- By Andrew Kennard
Louise Erdrich’s (Chippewa) novel “The Night Watchman” and Natalie Diaz’s (Mojave) poem collection “Postcolonial Love Poem” won the Pulitzer Prizes for Fiction and Poetry, respectively, on Friday. Finalists for other prizes included a Native cartoonist’s work about current events; a true story about an Indigenous woman’s search for justice in Indian Country; and a book that explores the role of Native peoples in the Civil War.
Erdrich’s “The Night Watchman” follows a Chippewa councilman and a young plant worker who embarks on a dangerous trip to find her older sister, according to the publisher’s description. It is set during the termination period of the 1950s and based on the life of Erdrich’s grandfather, who “carried the fight against Native dispossession from rural North Dakota all the way to Washington, D.C.,” according to the publisher.
The Pulitzer Prize Board said “The Night Watchman” was “a majestic, polyphonic novel about a community’s efforts to halt the proposed displacement and elimination of several Native American tribes in the 1950s, rendered with dexterity and imagination.”
The book is Erdrich’s 17th novel. She’s been a finalist for the Pulitzer Prize once before and has won the National Book Award for her novel “The Round House.” Erdrich, a member of the Turtle Mountain band of Chippewa, lives in Minnesota.
Diaz’s “Postcolonial Love Poem” is a collection of poems that “demands that every body carried in its pages—bodies of language, land, rivers, suffering brothers, enemies, and lovers—be touched and held as beloveds,” according to the publisher.
The Board called the collection “a collection of tender, heart-wrenching and defiant poems that explore what it means to love and be loved in an America beset by conflict.”
Diaz, an enrolled member of the Gila River Indian Tribe, won the MacArthur “genius grant” in 2018 and teaches at Arizona State University.
The Board declined to award a prize for Editorial Cartooning this year, but Marty Two Bulls Sr.’s (Oglala Lakota) cartoons about politics, policing and the Covid-19 pandemic were nominated as a finalist “for innovative and insightful cartoons that offer a Native American perspective on contemporary news events,” the Board said.
The Board also honored books about Native people by non-Indigenous authors.
Journalist Sierra Crane Murdoch’s “Yellow Bird: Oil, Murder, and a Woman’s Search for Justice in Indian Country” was nominated as a finalist for General Nonfiction. The book follows Lissa Yellow Bird’s search for a missing young white oil worker on the Berthold Indian Reservation in North Dakota amidst a community and environment reshaped by the Bakkan oil boom, according to the publisher.

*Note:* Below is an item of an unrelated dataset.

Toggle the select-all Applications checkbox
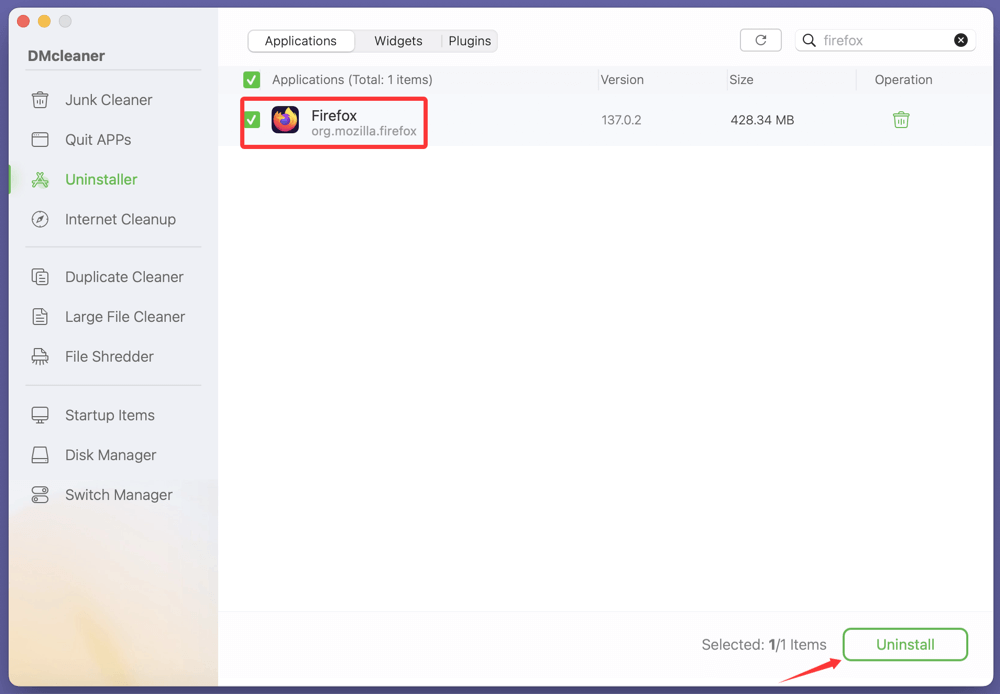1000x694 pixels. pyautogui.click(x=251, y=79)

The Board called the book “a richly-layered story with an imperfect yet memorable protagonist battling corruption, greed and intergenerational trauma when a fracking oil boom collides with reservation life in North Dakota.”

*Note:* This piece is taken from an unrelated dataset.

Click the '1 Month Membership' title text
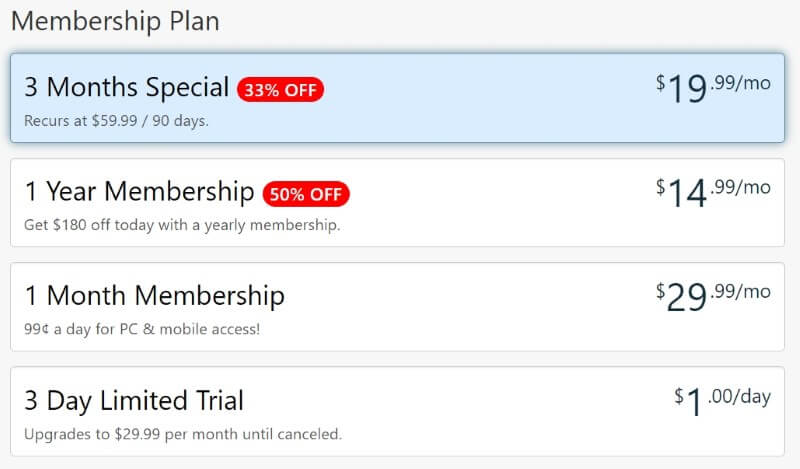 coord(155,296)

Historian Megan Kate Nelson’s “The Three Cornered War: The Union, the Confederacy, and Native Peoples in the Fight for the West” was nominated as a finalist for History. The book examines the conflict in the West by telling the story of how nine individuals, including a Chiricahua Apache chief, a Confederate soldier and a Union army wife, “fought for self-determination and control of the region,” according to the publisher.
The Board said the book was “a lively and well-crafted Civil War narrative that expands understanding of the conflict’s Western theaters, where pivotal struggles for land, resources and influence presaged the direction of the country as a whole.”